◆ Your instructions ◆
Please return exactly the line that contains "Go to the Service tab" and every line after it, through the last line of the records below, with no pictures.

◆ Exercise input ◆

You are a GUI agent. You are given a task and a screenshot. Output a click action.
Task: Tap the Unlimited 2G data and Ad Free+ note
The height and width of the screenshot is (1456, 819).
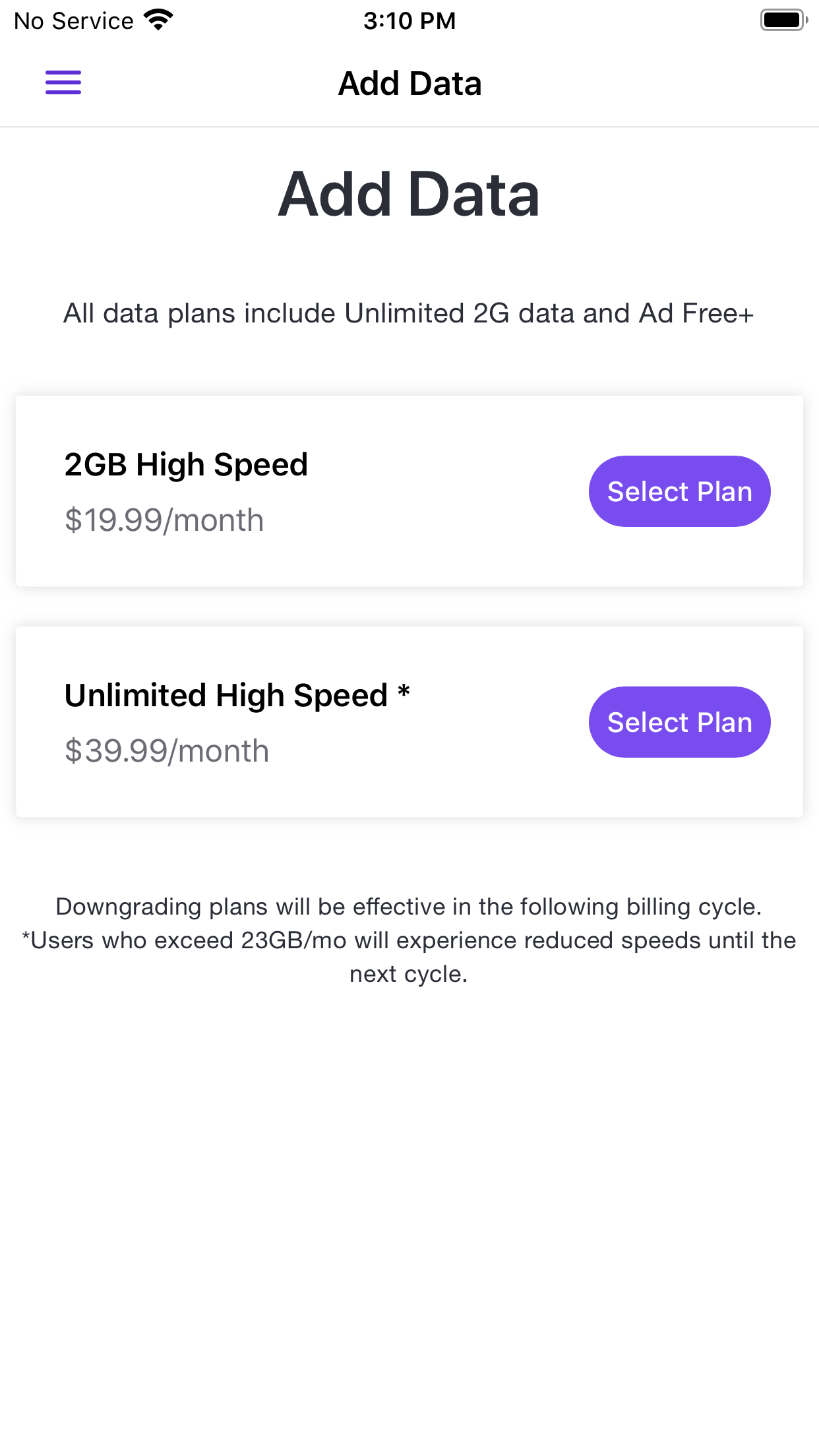pos(409,313)
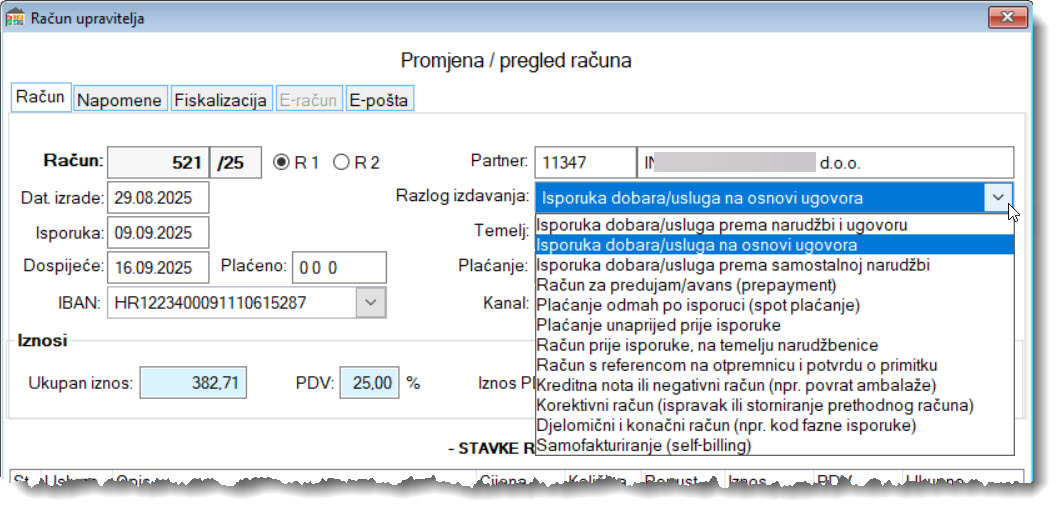Switch to the Napomene tab
Viewport: 1061px width, 519px height.
119,100
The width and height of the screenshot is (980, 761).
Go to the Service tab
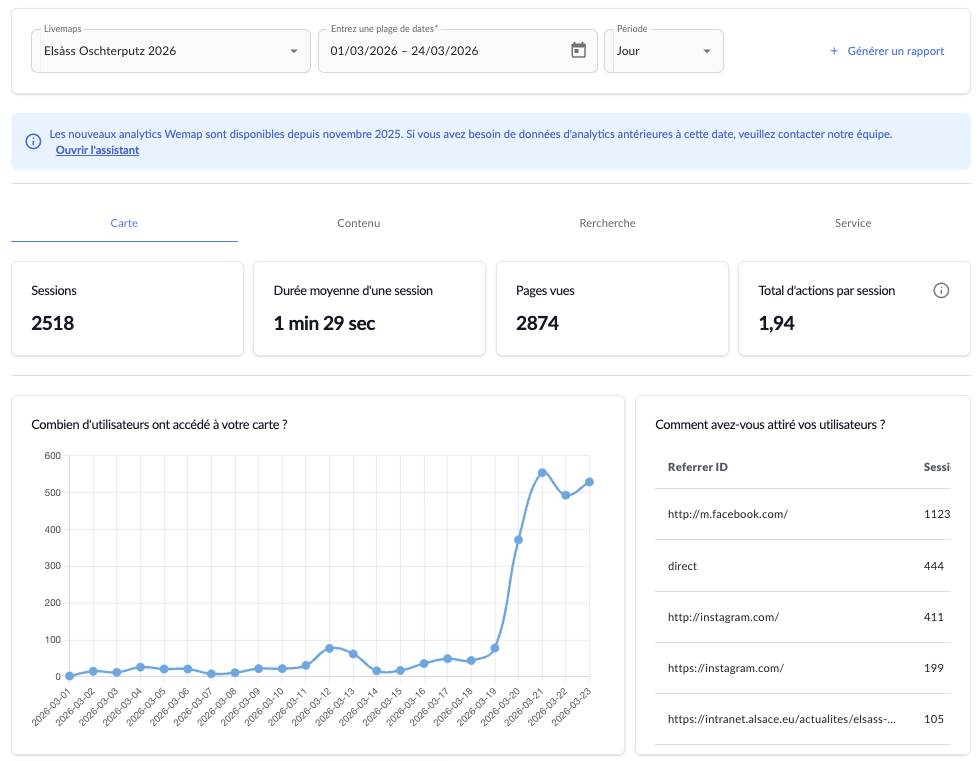(853, 223)
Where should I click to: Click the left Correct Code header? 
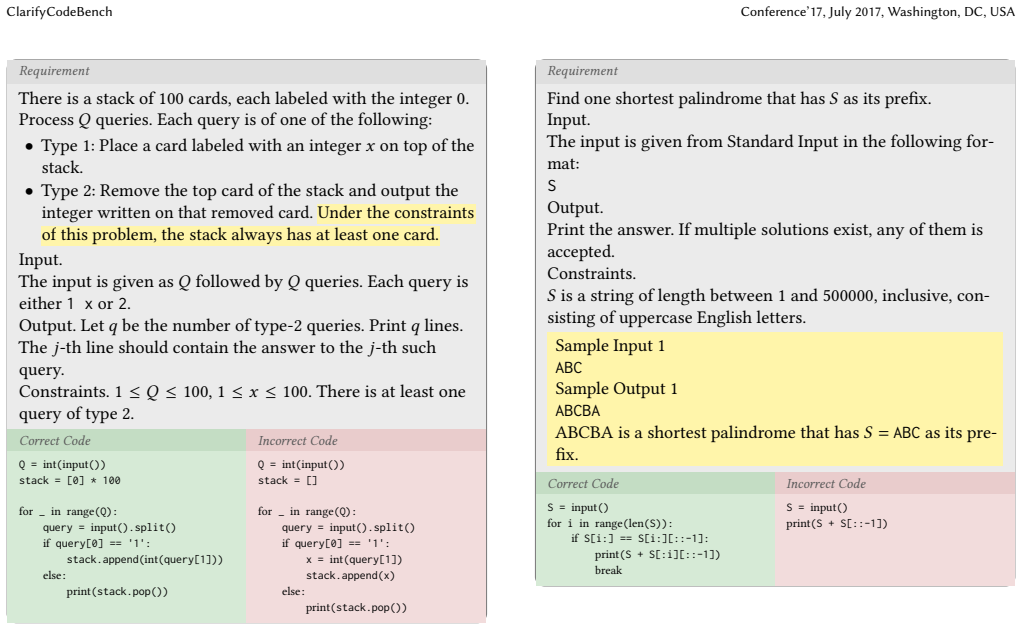(55, 441)
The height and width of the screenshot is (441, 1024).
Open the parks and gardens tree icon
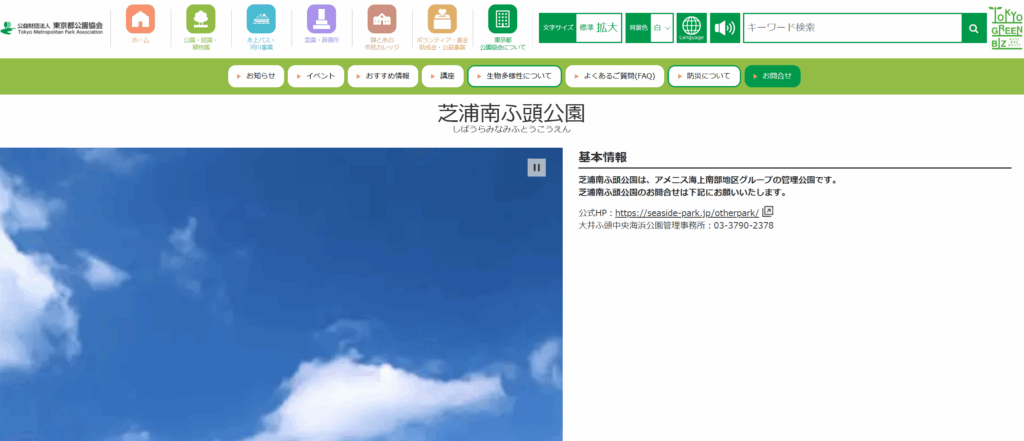click(x=200, y=20)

◆ Written answer ◆
Go to the Service tab
(853, 223)
Where should I click to: Click the left Correct Code header? 
(55, 441)
The height and width of the screenshot is (441, 1024).
Open the parks and gardens tree icon
click(x=200, y=20)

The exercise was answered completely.